DIRECTIONS FOR THIS TASK ▸
Can you reproduce the listing below word for word, leaving the pictures out?

[A listing]
========

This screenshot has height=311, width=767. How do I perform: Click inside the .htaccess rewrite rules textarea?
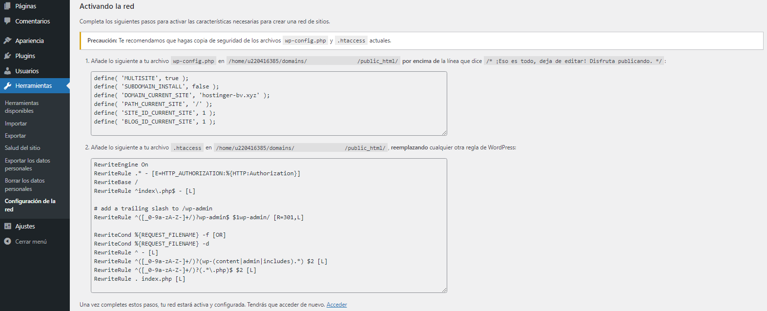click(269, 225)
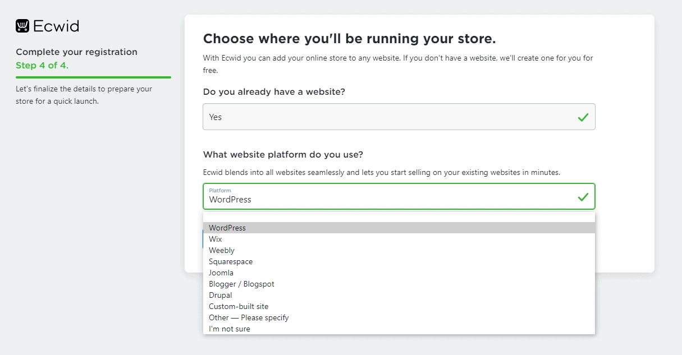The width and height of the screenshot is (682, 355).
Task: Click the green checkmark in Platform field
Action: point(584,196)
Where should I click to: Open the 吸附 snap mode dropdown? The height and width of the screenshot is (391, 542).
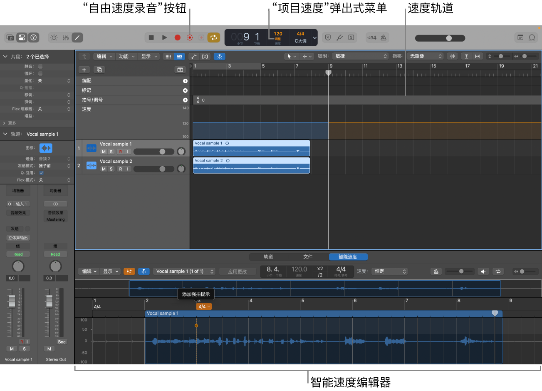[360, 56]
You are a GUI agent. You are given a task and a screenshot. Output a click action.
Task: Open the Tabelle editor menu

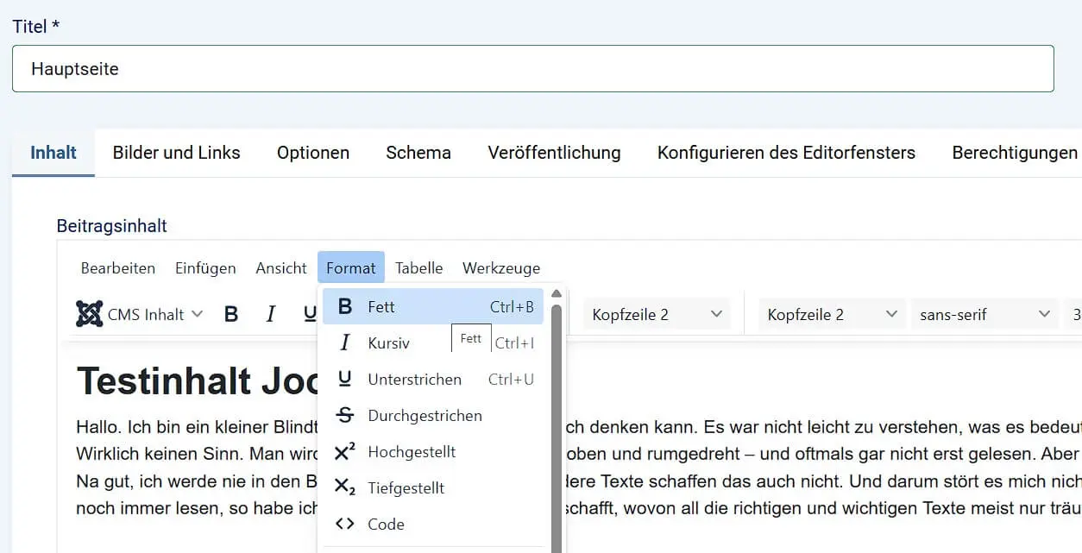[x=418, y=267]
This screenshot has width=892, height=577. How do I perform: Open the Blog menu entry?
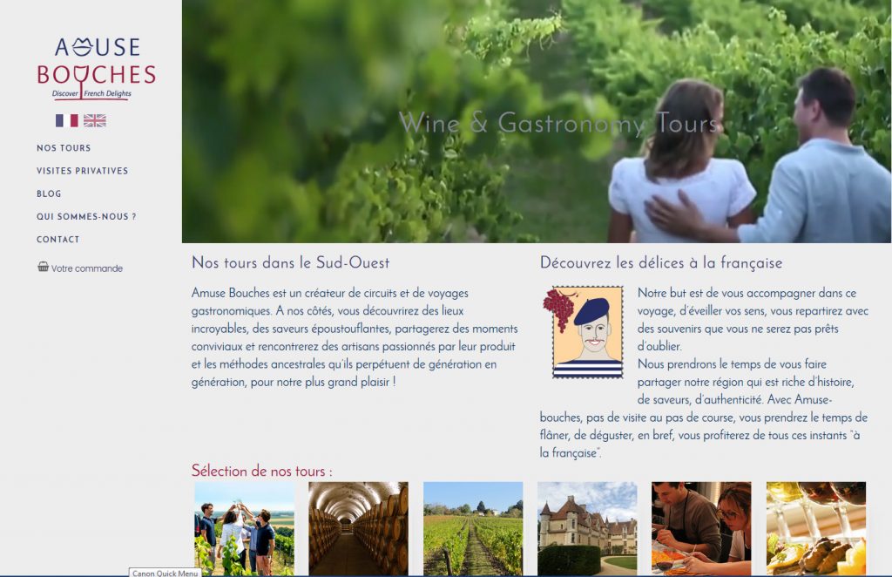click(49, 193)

========

CORRECT RESULT ▸
This screenshot has height=311, width=767. How do I perform: Click inside the .htaccess rewrite rules textarea?
click(269, 225)
The width and height of the screenshot is (682, 355).
Task: Click the green checkmark in Platform field
Action: point(584,196)
Where should I click to: Open the 吸附 snap mode dropdown? The height and width of the screenshot is (391, 542).
[360, 56]
You are a GUI agent. You are given a task and a screenshot. Output a click action.
Task: Open the Tabelle editor menu

[x=418, y=267]
This screenshot has width=892, height=577. How do I perform: Open the Blog menu entry?
click(49, 193)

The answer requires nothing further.